▶ GIVEN REQUEST: Rewrite every item below, changing "footer link" to "bottom link" and keeping everything else the same. Leave the pictures out.

** START OF GIVEN DATA **

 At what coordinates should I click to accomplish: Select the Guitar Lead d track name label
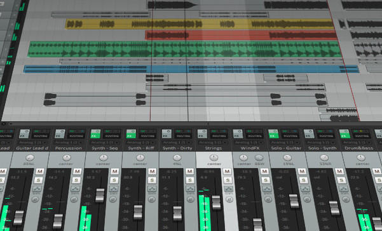[32, 148]
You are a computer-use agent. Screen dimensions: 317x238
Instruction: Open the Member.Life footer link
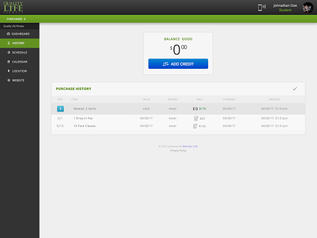190,146

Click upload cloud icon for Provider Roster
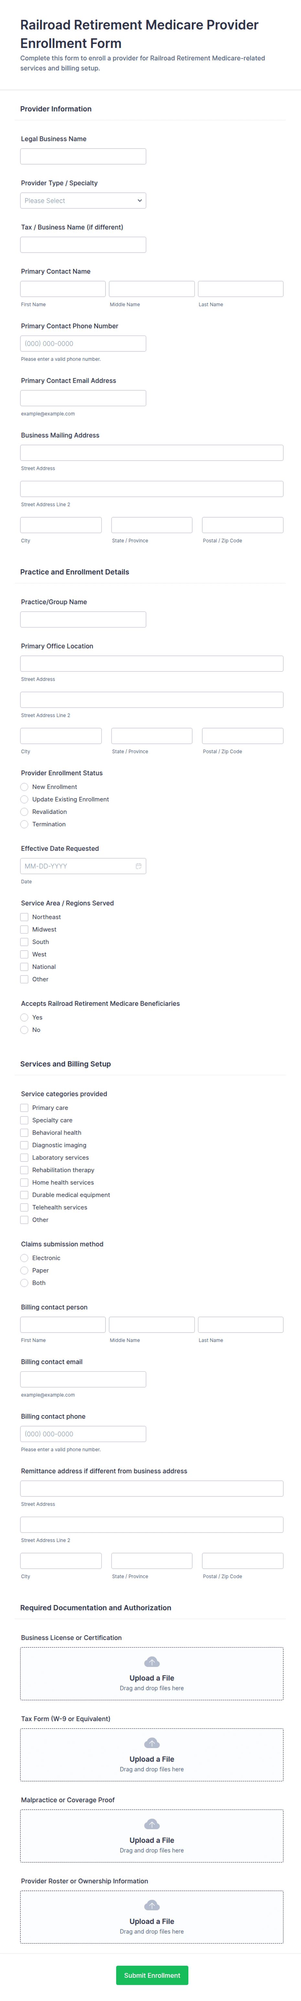click(x=152, y=1905)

** END OF GIVEN DATA **

▶ EXPECTED ANSWER:
 At what coordinates should I click to accomplish: Select the Guitar Lead d track name label
[32, 148]
You are a computer-use agent. Screen dimensions: 317x238
Instruction: Open the Member.Life bottom link
190,146

Click upload cloud icon for Provider Roster
click(x=152, y=1905)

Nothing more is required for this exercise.